Our current method of quantizing actions is simply an autoencoder with FSQ applied to the latent space. We are discretizing the actual humanoid actions, not learning latent actions like GENIE. We are considering releasing the raw actions and should have more information within 2 weeks.

StarCycle commented 4 months ago

Hi @kev-zhao,

I see. But quantizing float number actions of so many joints to a singe integer between 0 and 1000 still sounds crazy...

Just curious: is it possible to train humanoid policy whose output is the latent action (i.e., the integer id), and then recover this latent action to continuous actions? What's the success rate of this policy?

A similar research is vqbet. It does compress the action but also predicts continuous number directly.

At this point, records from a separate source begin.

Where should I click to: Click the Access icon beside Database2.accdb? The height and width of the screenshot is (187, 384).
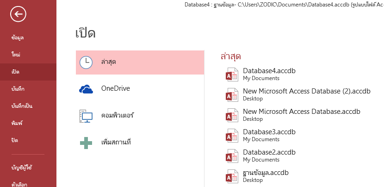[x=231, y=156]
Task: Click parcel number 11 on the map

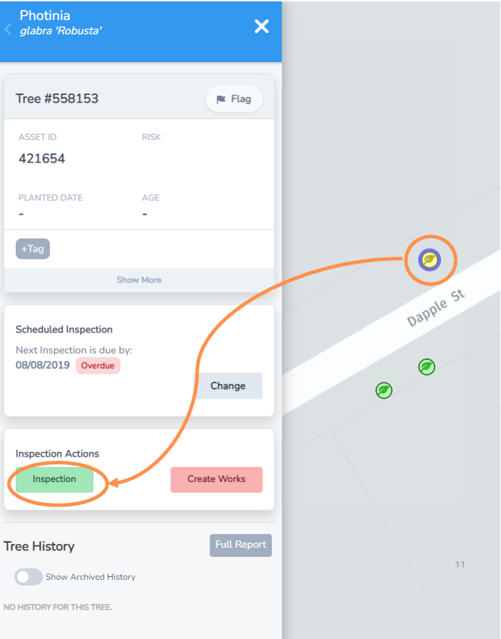Action: 460,565
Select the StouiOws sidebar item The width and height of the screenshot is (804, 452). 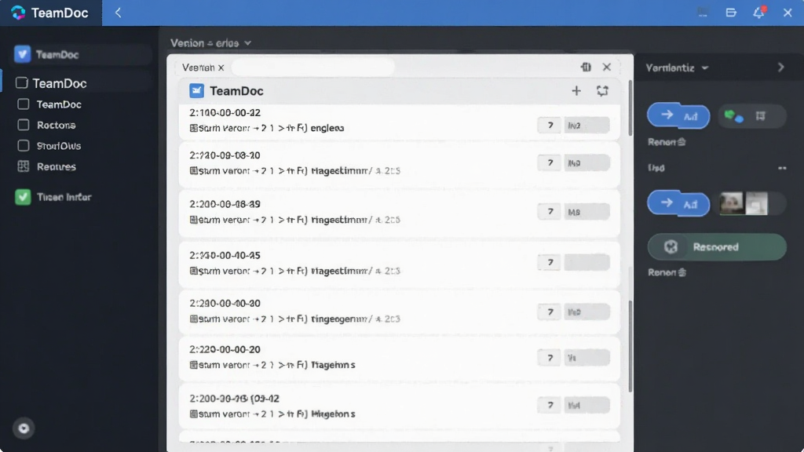[x=58, y=145]
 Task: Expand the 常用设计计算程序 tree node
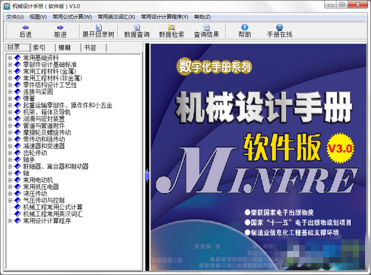point(10,221)
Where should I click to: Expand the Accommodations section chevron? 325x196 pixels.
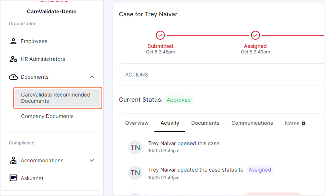tap(92, 160)
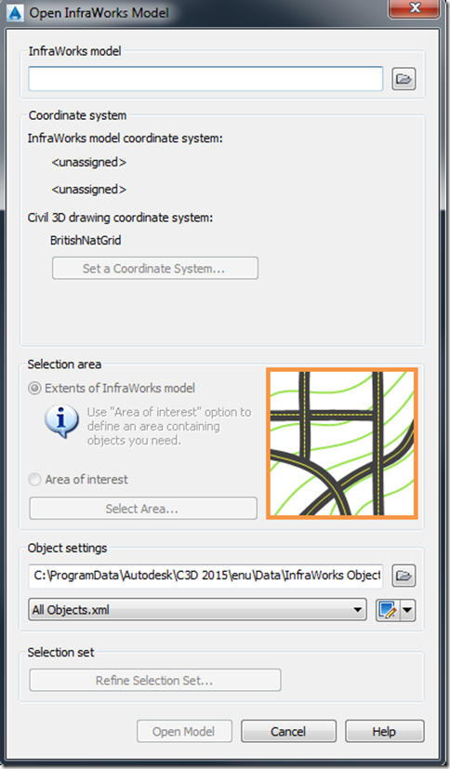The width and height of the screenshot is (450, 769).
Task: Click the Select Area button
Action: click(x=142, y=509)
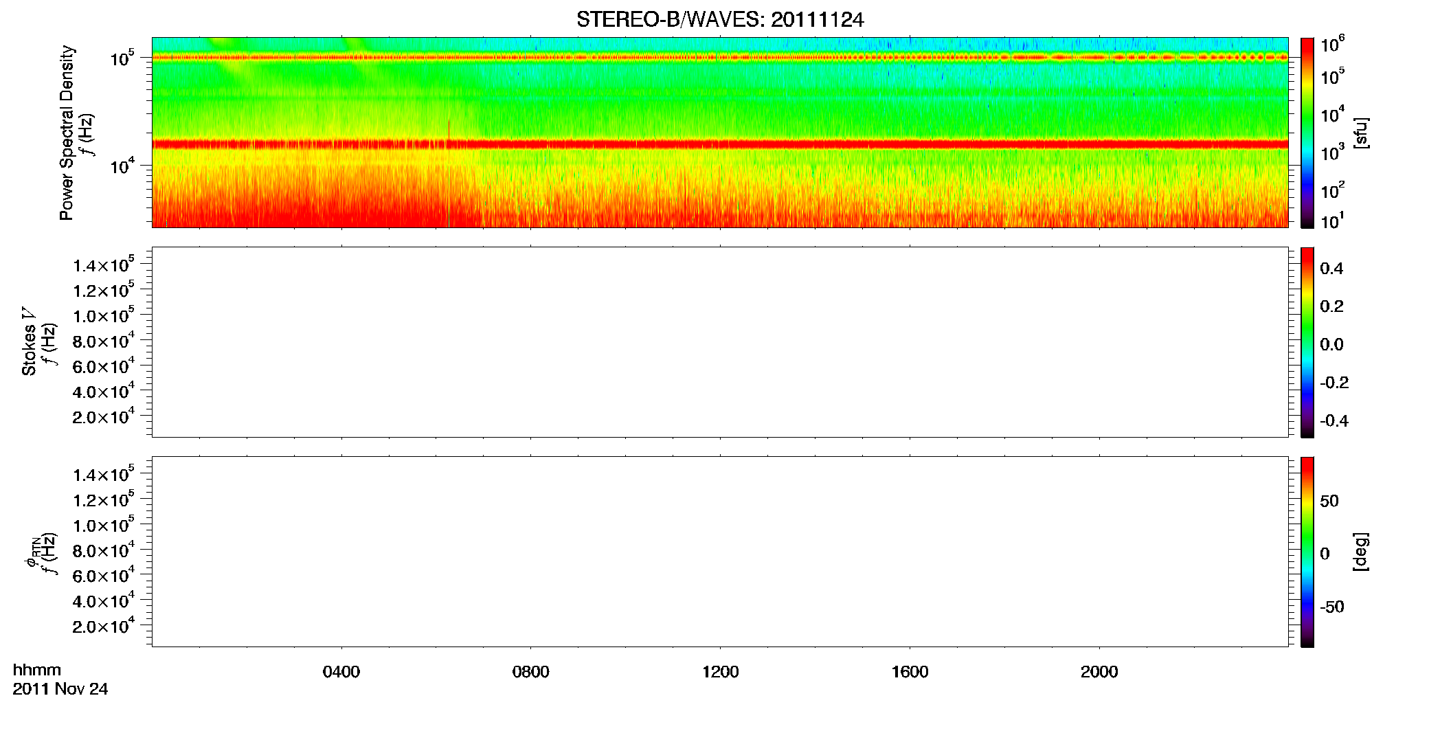Click the [sfu] unit label
The height and width of the screenshot is (742, 1440).
pos(1360,133)
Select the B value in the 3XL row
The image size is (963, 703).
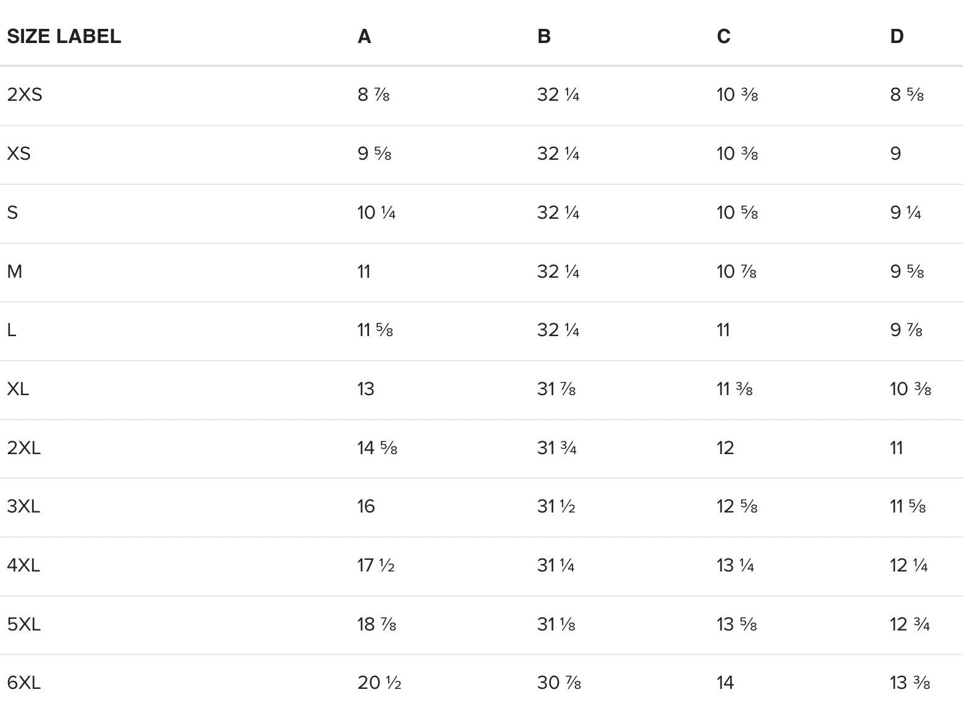click(x=556, y=506)
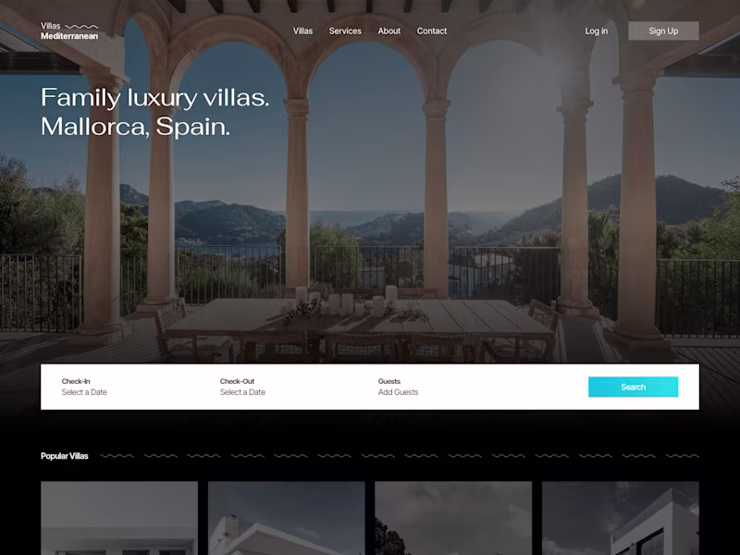
Task: Open the Services nav menu item
Action: pos(345,31)
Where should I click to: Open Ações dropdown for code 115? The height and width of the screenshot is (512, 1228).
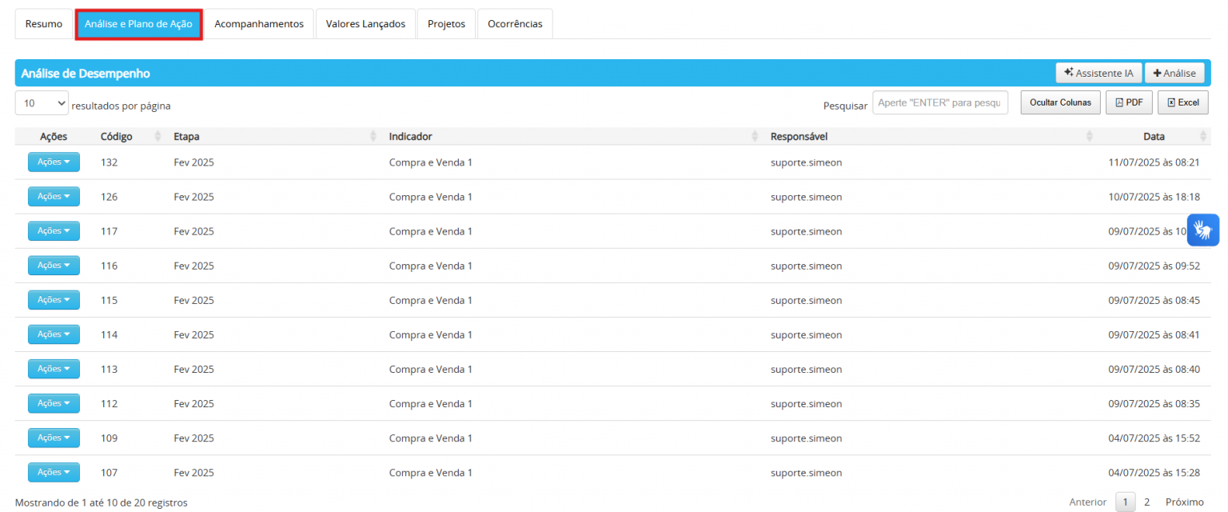click(x=54, y=300)
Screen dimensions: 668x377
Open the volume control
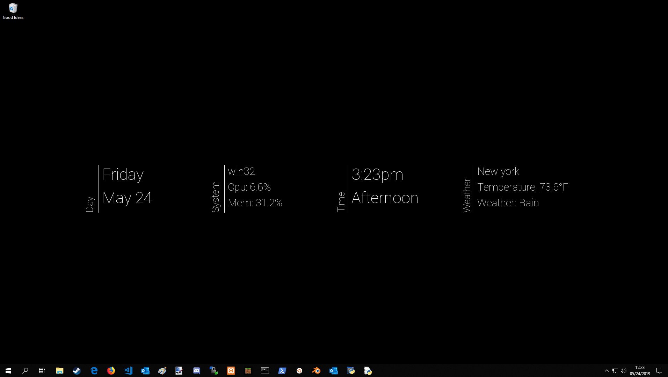pyautogui.click(x=624, y=371)
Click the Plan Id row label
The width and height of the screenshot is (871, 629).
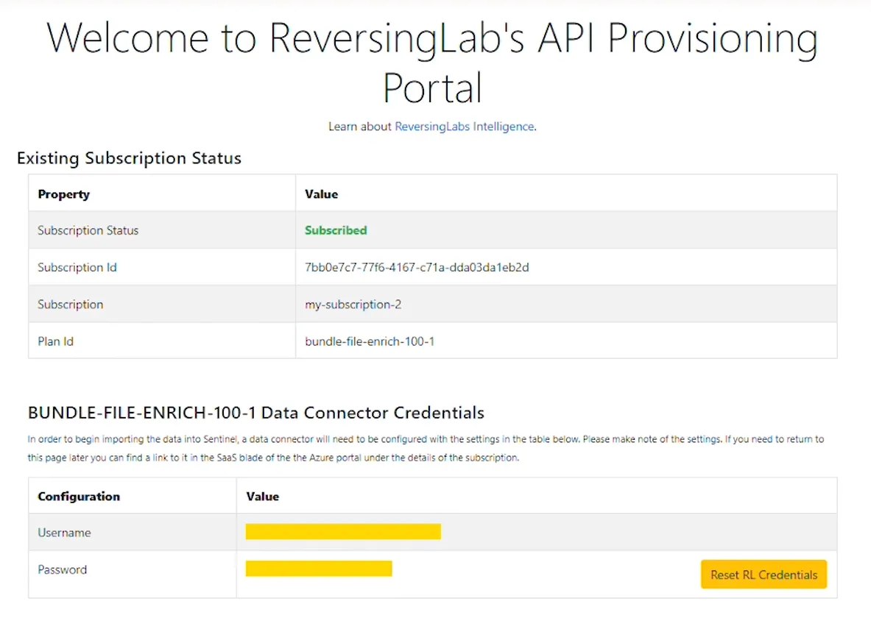point(54,341)
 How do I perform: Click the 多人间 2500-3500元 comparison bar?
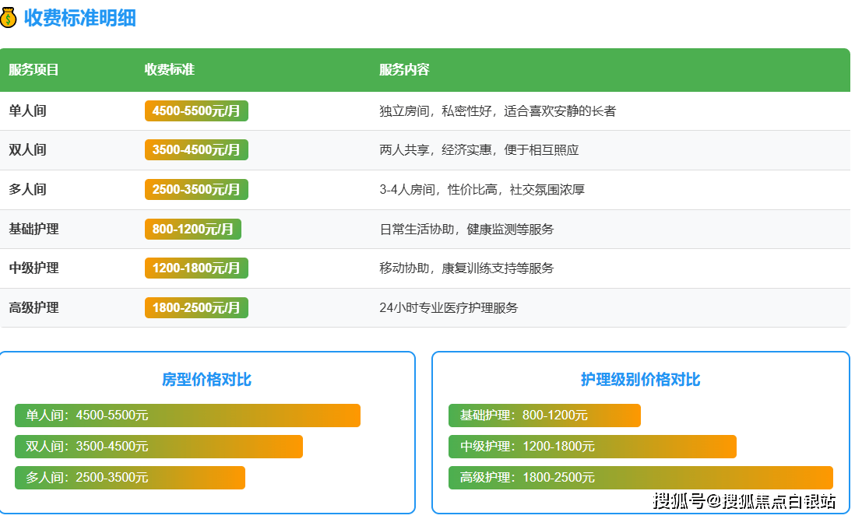[x=130, y=478]
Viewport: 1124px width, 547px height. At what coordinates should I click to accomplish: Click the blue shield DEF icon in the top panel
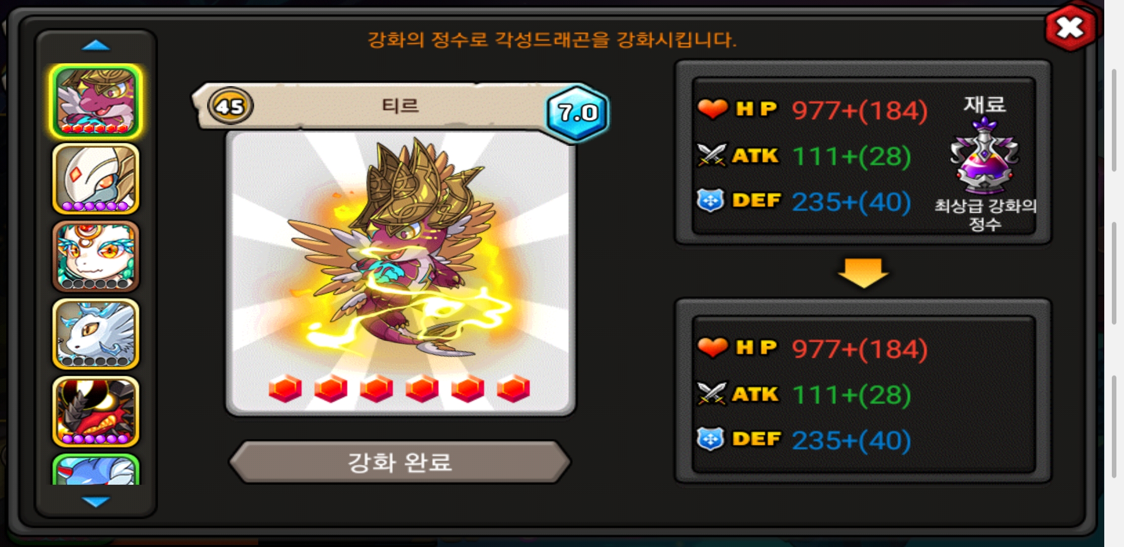pos(710,201)
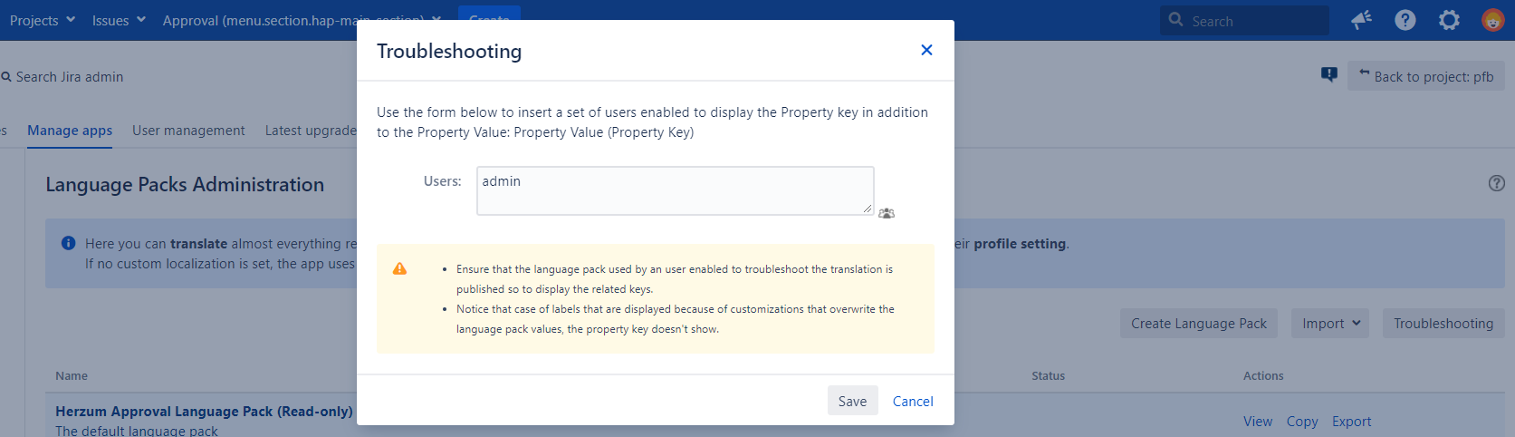Open the user picker icon beside Users field
1515x437 pixels.
(x=887, y=213)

Looking forward to your response!

Guitaricet commented 4 months ago

I believe we don't use all joints for these actions, but a (relatively large) subset that is enough for both manipulation and navigation tasks. Plus, not all of the possible combinations of values are 1) physically possible 2) useful 3) present in the data, which makes the compression to 1000 values more realistic. We are looking at alternative quantizers though.

StarCycle commented 4 months ago

So some joint angles decoded from the action id may be not physical possible. That makes a lot of sense.

Would you like to compress joints to multiple integer ids, instead of a single one. And also use such action representation to train robotics policy?

StarCycle commented 4 months ago

Hello @Guitaricet @kev-zhao @ericjang ,

Would you like to try this as a new action tokenizer?

Guitaricet commented 4 months ago

Thank you for a reference! I believe the biggest difference here is that they use VQ-VAE instead of SFQ? I can take a deeper look, but I think SFQ should be similar quality as VQ-VAE, but much easier to train. At least this is the promise of the SFQ paper

StarCycle commented 4 months ago

Hi @Guitaricet,

I agree. I do like codebook-free algorithms like FSQ!

For SAQ, the core idea is to use state-conditioned action encoder and decoder which may compresses the actions better. Looking forward to your results!

─=≡Σ((( つ•̀ω•́)つ

ericjang commented 4 months ago

Thanks @StarCycle - we are releasing raw action data in the v1.0 release, so you can experiment a bit with the tokenization yourself. We've removed our own action tokens for now because we're not confident they are high quality enough (experiments on real robots suggest they are not great).